Copy the entries exactly, through the "Click the blue" line.

* * *

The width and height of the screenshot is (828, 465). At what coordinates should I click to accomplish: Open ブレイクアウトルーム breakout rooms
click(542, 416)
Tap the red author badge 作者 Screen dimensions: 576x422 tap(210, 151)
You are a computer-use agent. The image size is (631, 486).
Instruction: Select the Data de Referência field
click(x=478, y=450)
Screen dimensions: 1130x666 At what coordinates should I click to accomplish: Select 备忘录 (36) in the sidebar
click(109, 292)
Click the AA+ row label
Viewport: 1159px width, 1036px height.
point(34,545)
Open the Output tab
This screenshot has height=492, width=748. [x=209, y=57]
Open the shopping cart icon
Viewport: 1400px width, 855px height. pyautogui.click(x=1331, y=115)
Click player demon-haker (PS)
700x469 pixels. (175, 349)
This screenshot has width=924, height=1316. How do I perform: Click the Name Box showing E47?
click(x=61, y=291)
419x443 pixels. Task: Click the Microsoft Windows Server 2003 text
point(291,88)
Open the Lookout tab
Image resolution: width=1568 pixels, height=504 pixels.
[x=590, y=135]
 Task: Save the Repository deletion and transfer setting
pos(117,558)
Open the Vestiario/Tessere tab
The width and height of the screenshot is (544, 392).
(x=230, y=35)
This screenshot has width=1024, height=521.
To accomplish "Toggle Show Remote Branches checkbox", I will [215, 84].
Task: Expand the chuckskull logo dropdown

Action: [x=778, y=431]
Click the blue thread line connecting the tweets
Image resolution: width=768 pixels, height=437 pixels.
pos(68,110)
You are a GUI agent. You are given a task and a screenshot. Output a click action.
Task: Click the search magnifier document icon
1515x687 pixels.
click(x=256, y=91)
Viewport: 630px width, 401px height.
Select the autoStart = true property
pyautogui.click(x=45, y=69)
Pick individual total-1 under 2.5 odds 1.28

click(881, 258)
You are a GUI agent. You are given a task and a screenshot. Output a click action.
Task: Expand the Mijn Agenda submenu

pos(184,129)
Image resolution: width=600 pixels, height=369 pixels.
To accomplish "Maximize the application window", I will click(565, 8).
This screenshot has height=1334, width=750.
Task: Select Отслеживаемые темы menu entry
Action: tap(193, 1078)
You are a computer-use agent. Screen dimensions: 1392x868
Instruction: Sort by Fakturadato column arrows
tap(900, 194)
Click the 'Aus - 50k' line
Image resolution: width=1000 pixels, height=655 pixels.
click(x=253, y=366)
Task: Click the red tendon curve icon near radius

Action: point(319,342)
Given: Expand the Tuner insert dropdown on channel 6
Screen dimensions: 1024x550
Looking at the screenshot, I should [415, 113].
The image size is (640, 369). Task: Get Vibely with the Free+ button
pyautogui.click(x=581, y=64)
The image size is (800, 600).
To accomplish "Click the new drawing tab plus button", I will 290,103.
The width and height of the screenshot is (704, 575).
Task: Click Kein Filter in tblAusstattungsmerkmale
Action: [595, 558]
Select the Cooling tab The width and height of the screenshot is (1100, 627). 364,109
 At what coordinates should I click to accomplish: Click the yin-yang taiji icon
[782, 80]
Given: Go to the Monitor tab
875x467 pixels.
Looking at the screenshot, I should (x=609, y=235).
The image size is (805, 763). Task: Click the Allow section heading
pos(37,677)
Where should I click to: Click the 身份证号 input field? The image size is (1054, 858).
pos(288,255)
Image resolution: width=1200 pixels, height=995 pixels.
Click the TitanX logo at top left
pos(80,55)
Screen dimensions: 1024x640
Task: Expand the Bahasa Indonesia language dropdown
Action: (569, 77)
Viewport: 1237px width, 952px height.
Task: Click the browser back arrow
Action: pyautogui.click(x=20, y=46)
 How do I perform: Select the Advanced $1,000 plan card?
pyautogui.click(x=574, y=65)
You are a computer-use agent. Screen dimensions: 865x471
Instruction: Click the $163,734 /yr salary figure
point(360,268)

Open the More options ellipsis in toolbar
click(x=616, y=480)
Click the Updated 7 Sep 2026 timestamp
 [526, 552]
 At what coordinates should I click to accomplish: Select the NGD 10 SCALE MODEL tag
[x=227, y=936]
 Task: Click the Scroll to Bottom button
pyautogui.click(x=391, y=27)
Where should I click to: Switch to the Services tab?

* * *

## Exercise response:
The width and height of the screenshot is (828, 465). At what coordinates should I click to accomplish: Open ブレイクアウトルーム breakout rooms
click(542, 416)
Tap the red author badge 作者 Screen dimensions: 576x422 tap(210, 151)
You are a computer-use agent. The image size is (631, 486).
Instruction: Select the Data de Referência field
click(x=478, y=450)
Screen dimensions: 1130x666 At what coordinates should I click to accomplish: Select 备忘录 (36) in the sidebar
click(109, 292)
Click the AA+ row label
Viewport: 1159px width, 1036px height.
point(34,545)
Open the Output tab
This screenshot has height=492, width=748. [x=209, y=57]
Open the shopping cart icon
Viewport: 1400px width, 855px height. pyautogui.click(x=1331, y=115)
Click player demon-haker (PS)
700x469 pixels. (175, 349)
This screenshot has width=924, height=1316. How do I perform: Click the Name Box showing E47?
click(x=61, y=291)
419x443 pixels. Task: Click the Microsoft Windows Server 2003 text
point(291,88)
Open the Lookout tab
Image resolution: width=1568 pixels, height=504 pixels.
[x=590, y=135]
 Task: Save the Repository deletion and transfer setting
pos(117,558)
Open the Vestiario/Tessere tab
The width and height of the screenshot is (544, 392).
(x=230, y=35)
This screenshot has width=1024, height=521.
To accomplish "Toggle Show Remote Branches checkbox", I will [215, 84].
Task: Expand the chuckskull logo dropdown

Action: [x=778, y=431]
Click the blue thread line connecting the tweets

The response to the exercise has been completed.